WHAT TO PRODUCE => The data is to be retyped in full, exactly.

*** Opening of MATERIAL TO PROCESS ***

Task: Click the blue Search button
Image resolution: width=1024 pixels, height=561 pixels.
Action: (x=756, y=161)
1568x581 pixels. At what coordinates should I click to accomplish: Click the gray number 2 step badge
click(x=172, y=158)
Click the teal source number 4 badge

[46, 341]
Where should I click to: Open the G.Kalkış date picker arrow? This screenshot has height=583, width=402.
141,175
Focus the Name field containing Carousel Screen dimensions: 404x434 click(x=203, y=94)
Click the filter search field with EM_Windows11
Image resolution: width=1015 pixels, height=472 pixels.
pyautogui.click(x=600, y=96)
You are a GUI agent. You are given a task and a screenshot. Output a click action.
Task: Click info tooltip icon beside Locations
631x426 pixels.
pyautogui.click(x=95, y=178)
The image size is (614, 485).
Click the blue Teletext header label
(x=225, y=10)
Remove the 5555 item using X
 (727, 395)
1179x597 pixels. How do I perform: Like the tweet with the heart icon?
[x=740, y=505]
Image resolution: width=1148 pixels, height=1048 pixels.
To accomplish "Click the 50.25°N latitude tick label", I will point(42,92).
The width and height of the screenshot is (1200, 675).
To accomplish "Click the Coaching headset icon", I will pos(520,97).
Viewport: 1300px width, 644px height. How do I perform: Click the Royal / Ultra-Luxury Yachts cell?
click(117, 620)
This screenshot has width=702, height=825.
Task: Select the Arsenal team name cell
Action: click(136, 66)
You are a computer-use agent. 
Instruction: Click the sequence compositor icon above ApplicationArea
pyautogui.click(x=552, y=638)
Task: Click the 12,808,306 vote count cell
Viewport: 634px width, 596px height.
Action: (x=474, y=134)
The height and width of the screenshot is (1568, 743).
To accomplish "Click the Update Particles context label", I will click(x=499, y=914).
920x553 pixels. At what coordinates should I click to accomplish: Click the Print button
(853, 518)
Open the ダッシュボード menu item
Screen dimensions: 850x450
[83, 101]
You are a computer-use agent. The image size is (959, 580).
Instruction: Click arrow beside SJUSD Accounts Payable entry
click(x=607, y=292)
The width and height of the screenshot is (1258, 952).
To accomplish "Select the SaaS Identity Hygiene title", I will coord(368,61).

*** Close of MATERIAL TO PROCESS ***

RESULT OF THIS EXERCISE =>
Task: Click the blue Search button
Image resolution: width=1024 pixels, height=561 pixels.
Action: (x=756, y=161)
1568x581 pixels. At what coordinates should I click to accomplish: Click the gray number 2 step badge
click(x=172, y=158)
Click the teal source number 4 badge

[46, 341]
Where should I click to: Open the G.Kalkış date picker arrow? This screenshot has height=583, width=402.
141,175
Focus the Name field containing Carousel Screen dimensions: 404x434 click(x=203, y=94)
Click the filter search field with EM_Windows11
Image resolution: width=1015 pixels, height=472 pixels.
pyautogui.click(x=600, y=96)
You are a GUI agent. You are given a task and a screenshot. Output a click action.
Task: Click info tooltip icon beside Locations
631x426 pixels.
pyautogui.click(x=95, y=178)
The image size is (614, 485).
Click the blue Teletext header label
(x=225, y=10)
Remove the 5555 item using X
 (727, 395)
1179x597 pixels. How do I perform: Like the tweet with the heart icon?
[x=740, y=505]
Image resolution: width=1148 pixels, height=1048 pixels.
To accomplish "Click the 50.25°N latitude tick label", I will point(42,92).
The width and height of the screenshot is (1200, 675).
To accomplish "Click the Coaching headset icon", I will pos(520,97).
Viewport: 1300px width, 644px height. How do I perform: Click the Royal / Ultra-Luxury Yachts cell?
click(117, 620)
This screenshot has width=702, height=825.
Task: Select the Arsenal team name cell
Action: click(136, 66)
You are a computer-use agent. 
Instruction: Click the sequence compositor icon above ApplicationArea
pyautogui.click(x=552, y=638)
Task: Click the 12,808,306 vote count cell
Viewport: 634px width, 596px height.
Action: (x=474, y=134)
The height and width of the screenshot is (1568, 743).
To accomplish "Click the Update Particles context label", I will click(x=499, y=914).
920x553 pixels. At what coordinates should I click to accomplish: Click the Print button
(853, 518)
Open the ダッシュボード menu item
Screen dimensions: 850x450
[83, 101]
You are a computer-use agent. The image size is (959, 580).
Instruction: Click arrow beside SJUSD Accounts Payable entry
click(x=607, y=292)
The width and height of the screenshot is (1258, 952).
To accomplish "Select the SaaS Identity Hygiene title", I will coord(368,61).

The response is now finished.